IRENE BASCOY - SANTIAGO
La Consellería de Sanidade, bajo dirección socialista, gastó 400 millones de euros que no tenía, denunció ayer la nueva titular de este departamento, Pilar Farjas, quien reveló que una auditoría ha detectado este importante déficit presupuestario. El gasto fue autorizado, pero no estaba previsto en las cuentas autonómicas, desveló la conselleira del PP en el Pleno del Parlamento, donde comparecía para informar de las primeras actuaciones de la Xunta para combatir la gripe porcina.
Esta denuncia se suma al "agujero" de 600 millones de euros en el capítulo de ingresos de la Xunta, puesto al descubierto por el propio presidente del Gobierno autonómico, Alberto Núñez Feijóo, quien de este modo se ha visto obligado a revisar también el capítulo de gastos. Una reducción en la recaudación prevista por los impuestos y de las transferencias del Estado justificarían la caída de los ingresos.
Farjas explicó ayer en su primera comparecencia en el Pleno del Parlamento que en enero de este año el departamento que entonces dirigía la socialista María José Rubio ya había autorizado el gasto de 237 millones de euros, que no estaban previstos y desde entonces y hasta hoy hay que sumar otros 173 millones de gasto real detectado, pero todavía no autorizado. En total 400 millones de euros de gasto al margen de los presupuestos. Desde la tribuna de la Cámara autonómica, la conselleira prometió trabajar para solucionar el "grave problema" que se encontró al revisar las arcas de su departamento.
Sin criterio
El PSdeG reclamó "luz y taquígrafos" tras la grave acusación lanzada por Farjas. El diputado socialista Modesto Pose advirtió a Farjas: "Si anuncia un dato, como el déficit de 400 millones, y después sucede que no es verdad, usted quedará una vez más en evidencia". "Habla un día sí y otro también sin criterio, intentando confundir a la opinión pública", lamentó el portavoz del PSdeG.
El déficit de los 400 millones no es la primera polémica que suscita Pilar Farjas, que se está rebelando como una de las conselleiras con perfil más político del equipo de Núñez Feijóo, pues no le arredra entrar en el debate ideológico.
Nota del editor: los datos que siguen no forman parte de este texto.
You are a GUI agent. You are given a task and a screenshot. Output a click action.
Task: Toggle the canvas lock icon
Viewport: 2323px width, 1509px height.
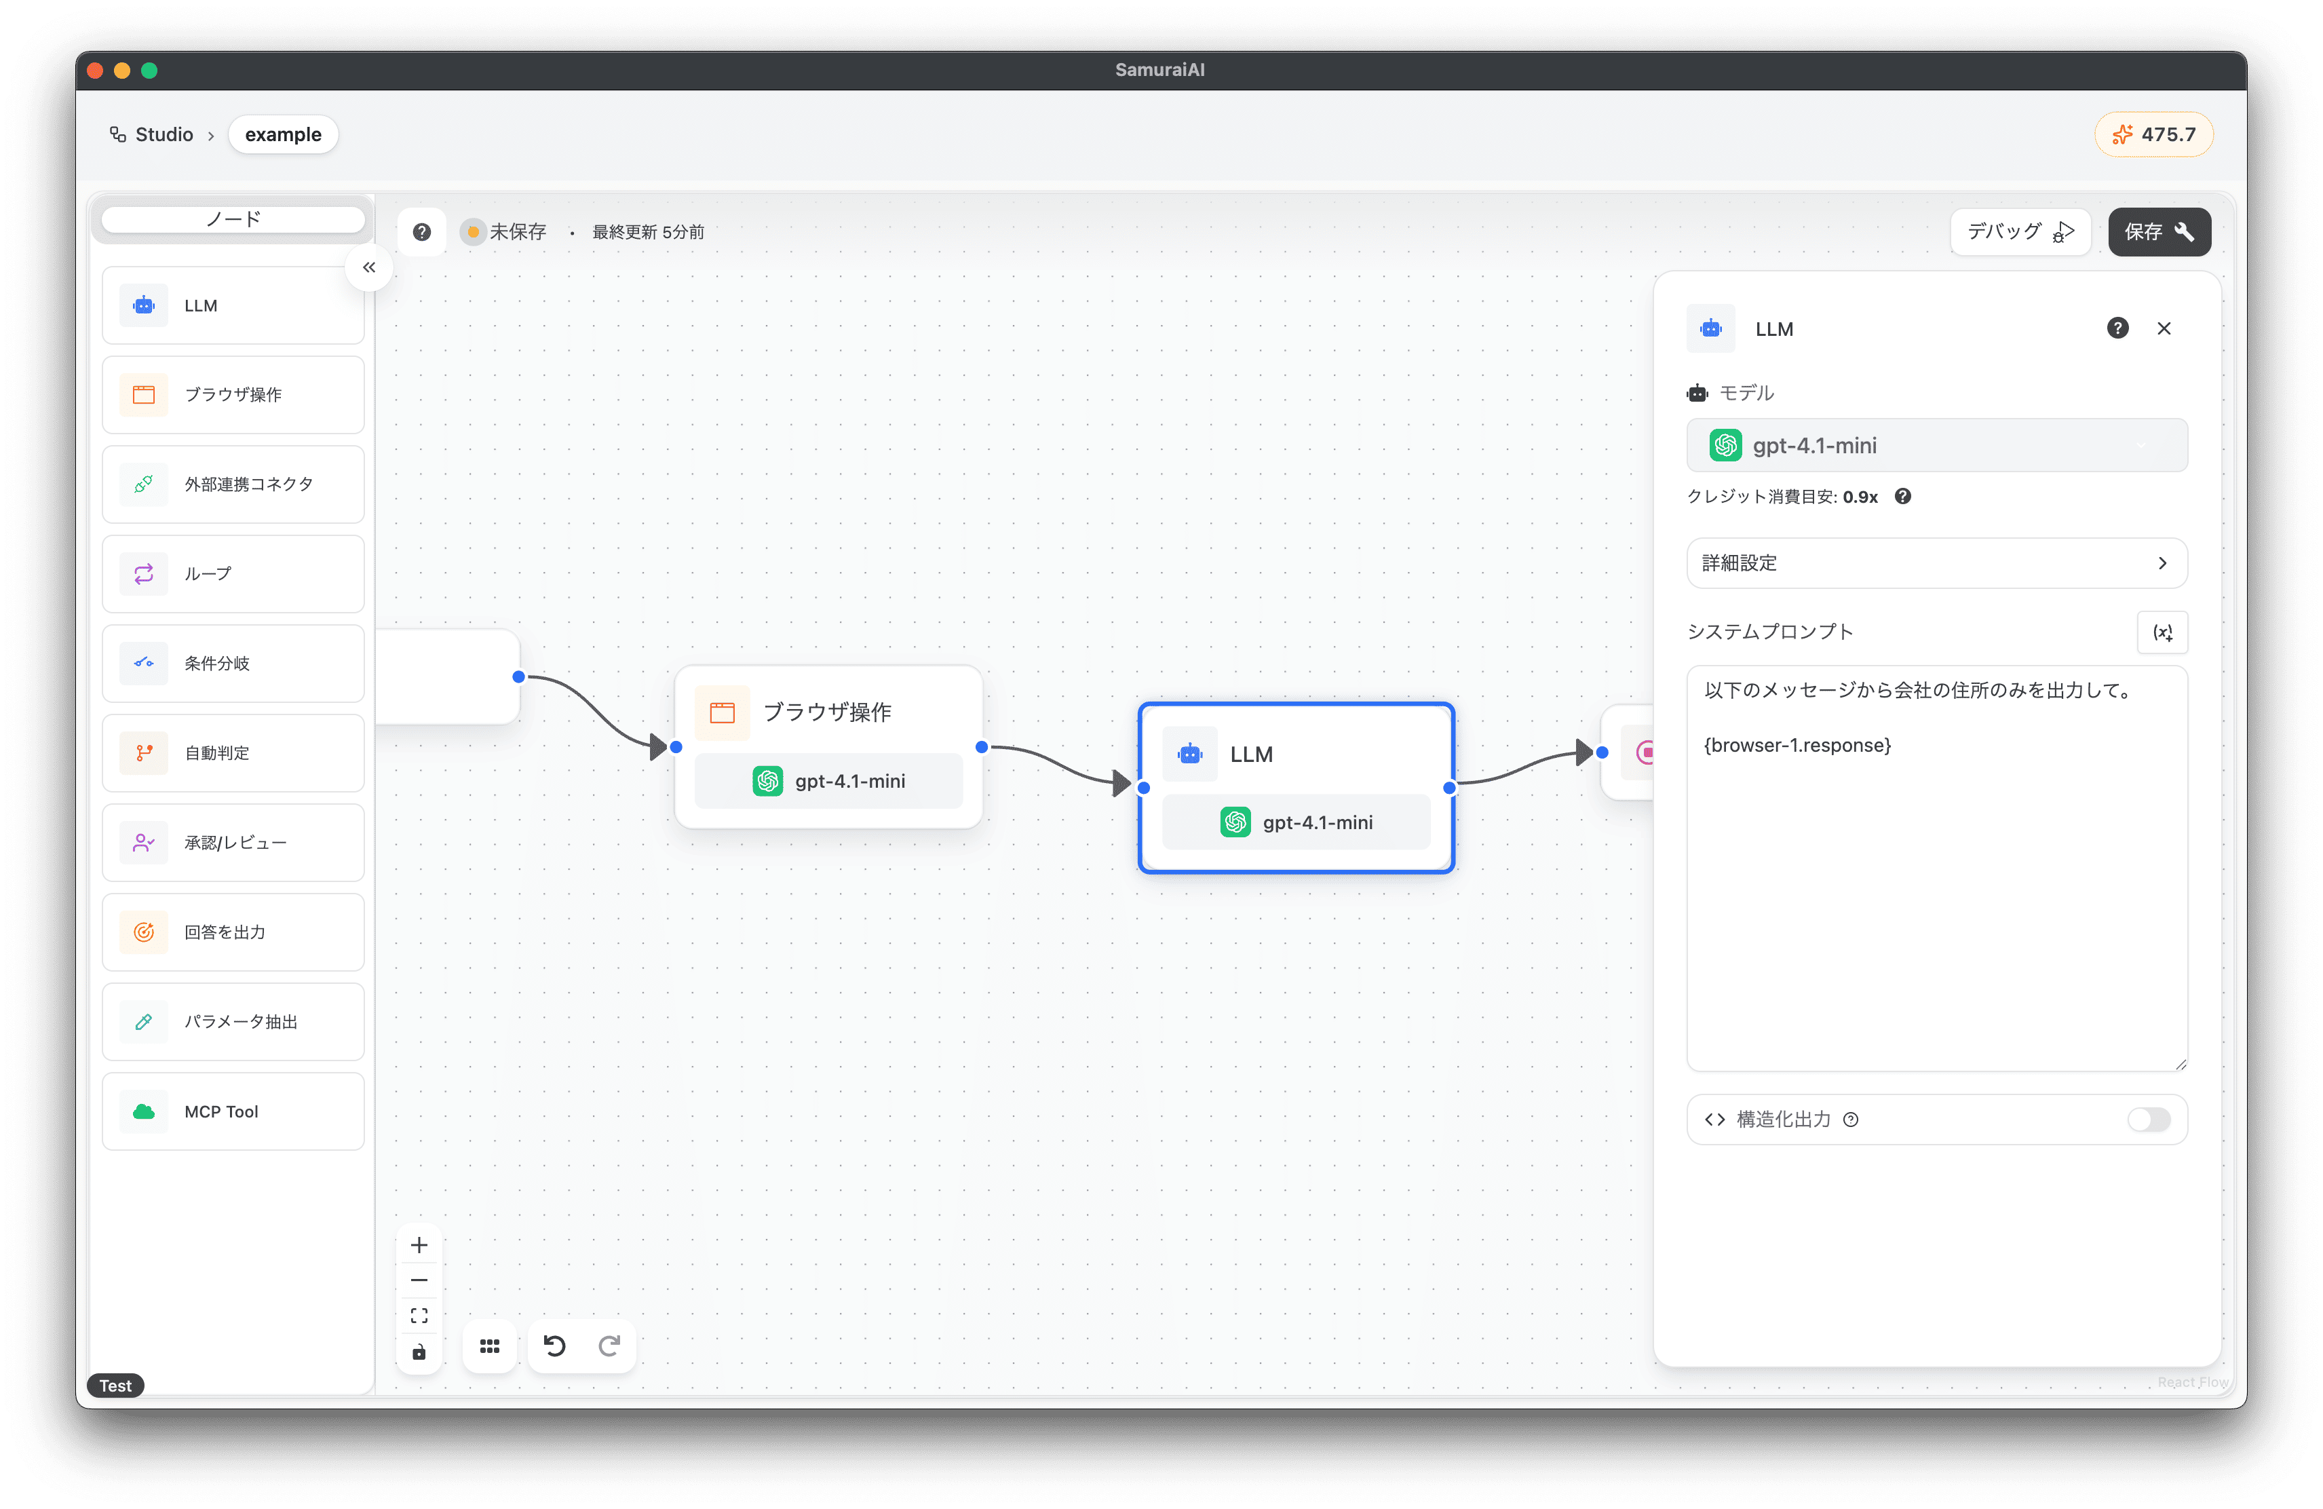point(419,1352)
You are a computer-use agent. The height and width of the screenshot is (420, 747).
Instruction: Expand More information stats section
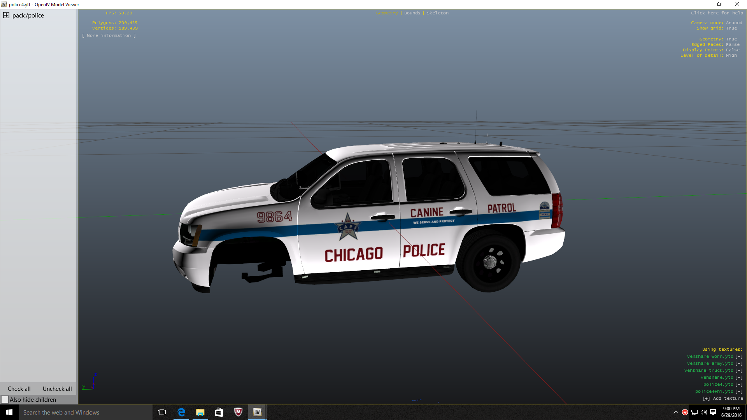coord(109,36)
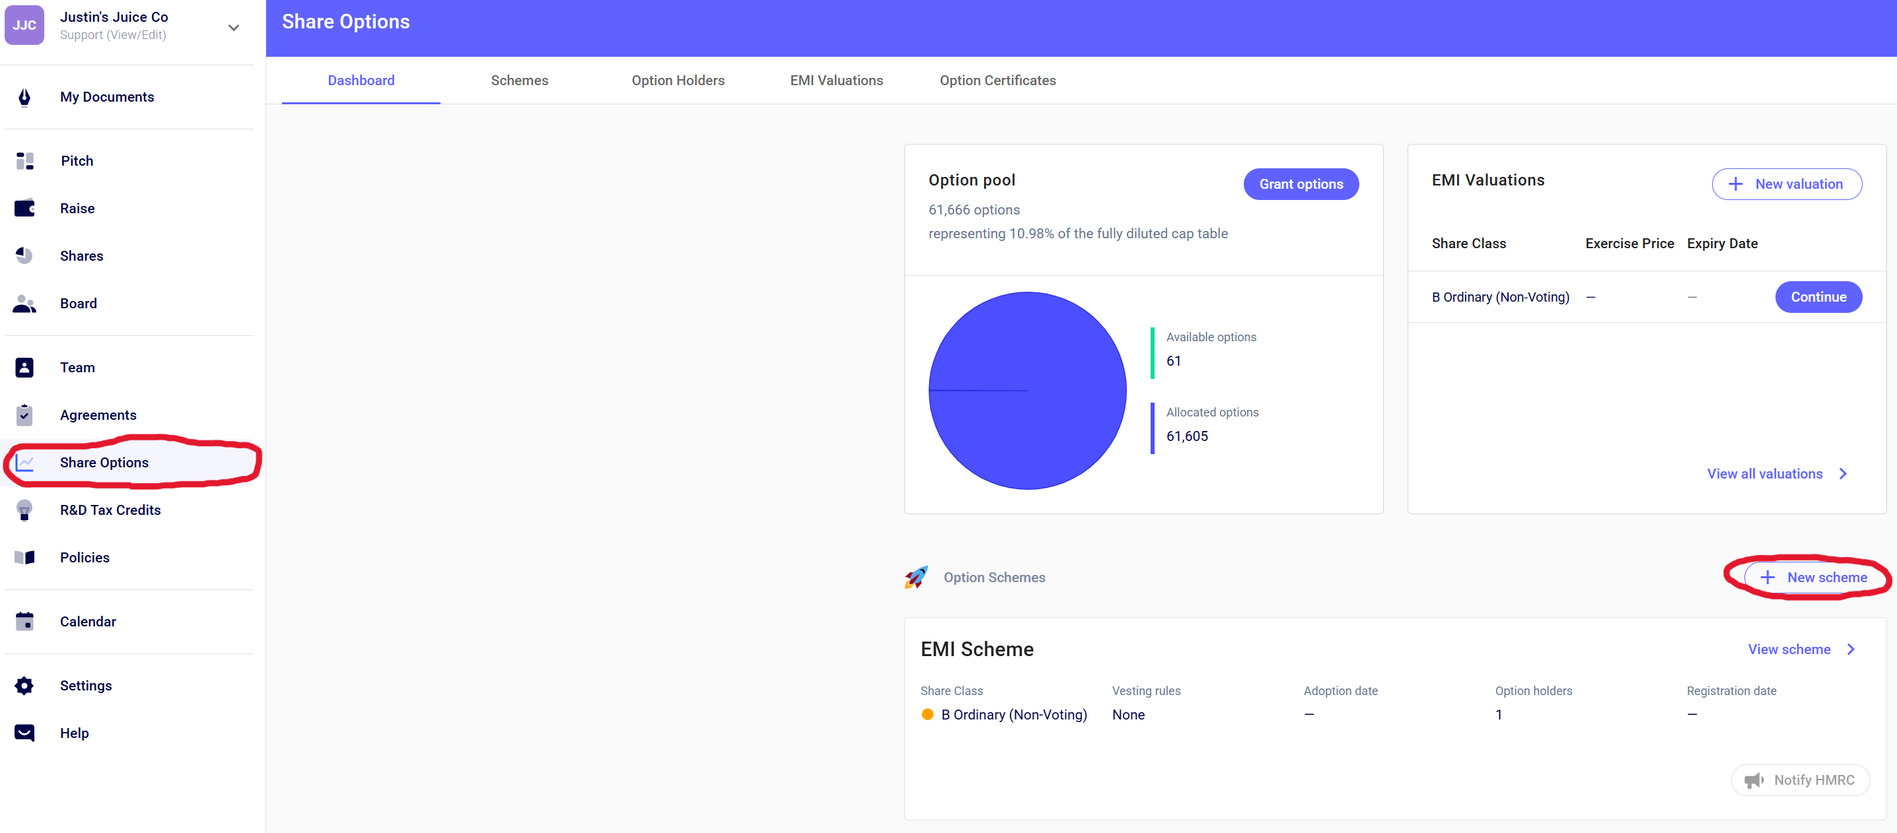The width and height of the screenshot is (1897, 833).
Task: Click the Calendar icon in sidebar
Action: tap(24, 622)

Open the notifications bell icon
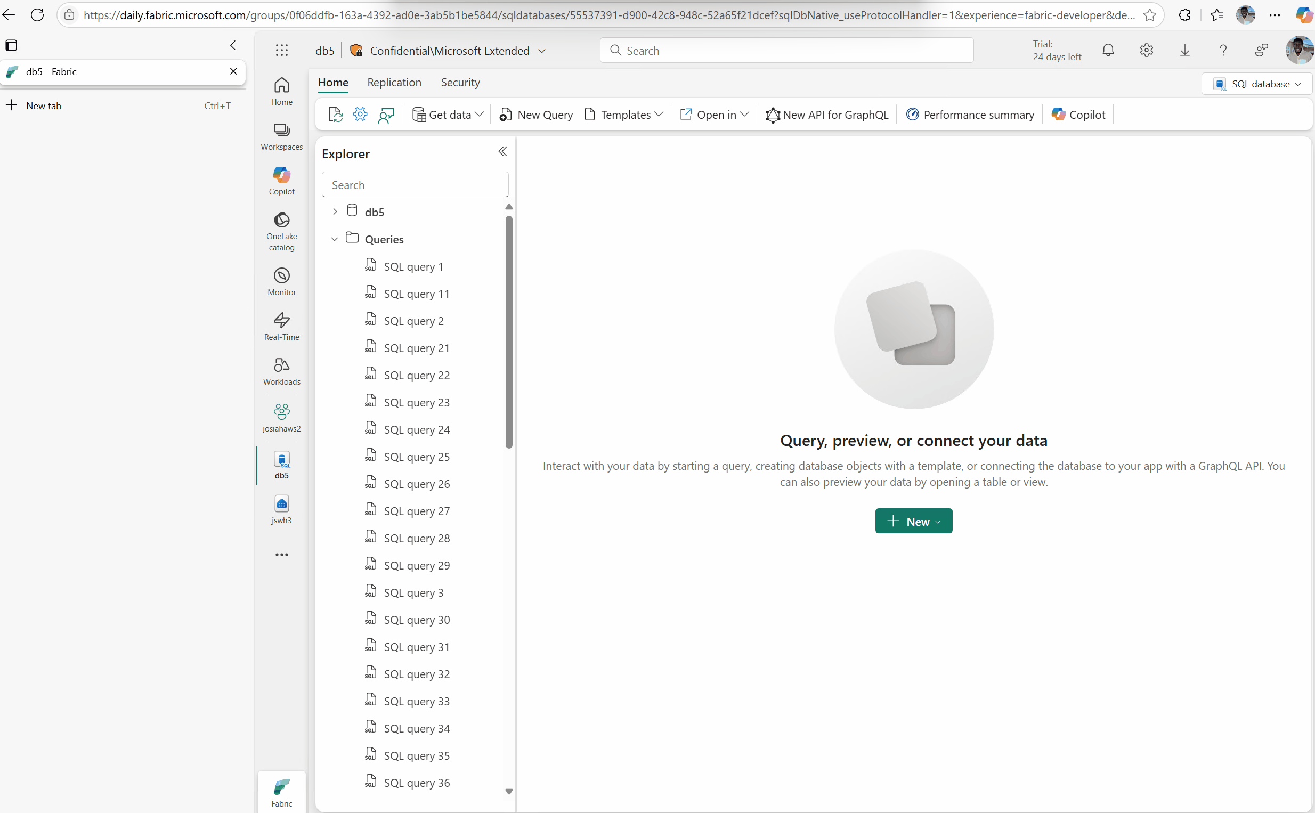pyautogui.click(x=1107, y=51)
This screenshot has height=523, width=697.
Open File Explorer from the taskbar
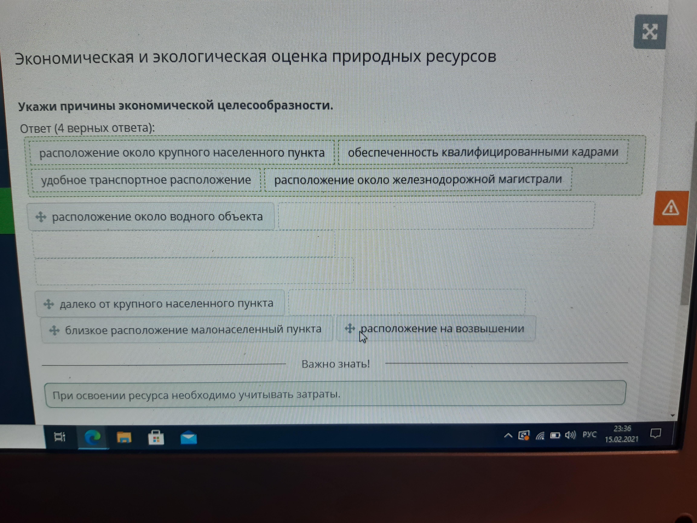click(x=124, y=438)
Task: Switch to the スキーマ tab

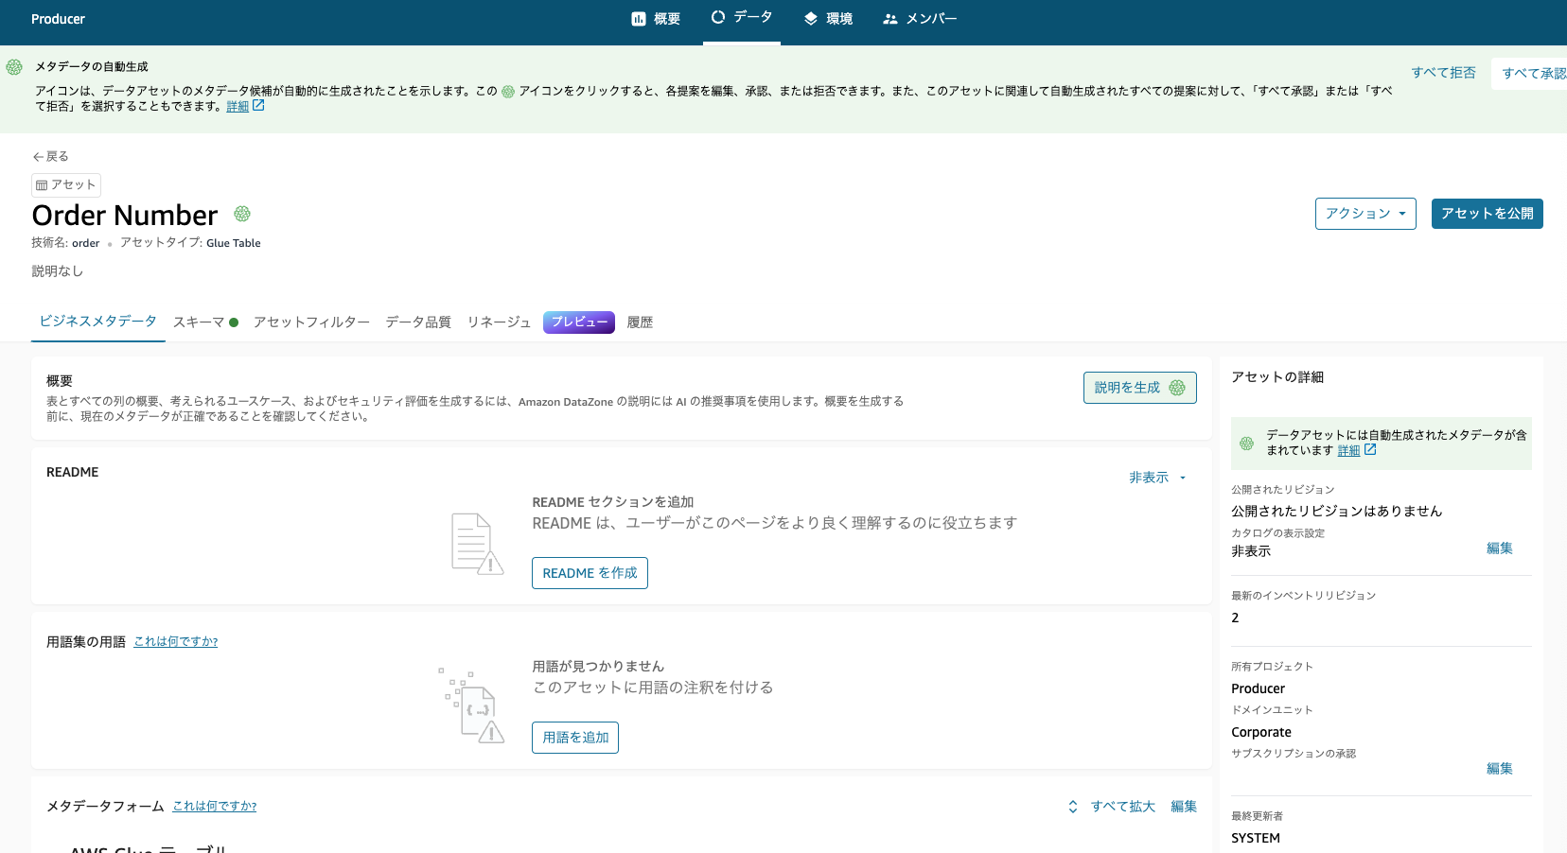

La semana pasada la titular de Sanidade denunció que la anterior Xunta prometió un nuevo hospital de Vigo, cuyo coste era precisamente de 400 millones de euros, pero no dejó ninguna partida presupuestaria para el inicio de las obras. Los socialistas lo negaron, y a partir de ahí se agrió la disputa, y terminó convirtiéndose en un debate sobre la sanidad pública y privada. La discusión se reprodujo ayer en la Cámara autonómica.
Los portavoces de PSdeG y BNG aprovecharon la salida a escena de Pilar Farjas para advertir de que Feijóo quiere privatizar la sanidad pública en Galicia, igual que ya ha hecho Esperanza Aguirre en la Comunidad de Madrid. Modesto Pose invitó a Farjas a quitarse "el traje de hooligan" del Partido Popular y ponerse "la bata blanca de conselleira". La política popular replicó que ella sólo lleva puesta "la camiseta de gallega" y prometió "trabajar para todos los gallegos, los que emplean la sanidad pública y los que utilizan la privada".
Ana Luisa Bouza, en nombre del Bloque aseveró que los nacionalistas "no quedarán impasibles ni en silencio ante lo que parecen indicios de desmantelamiento de la sanidad pública" por parte del nuevo Gobierno.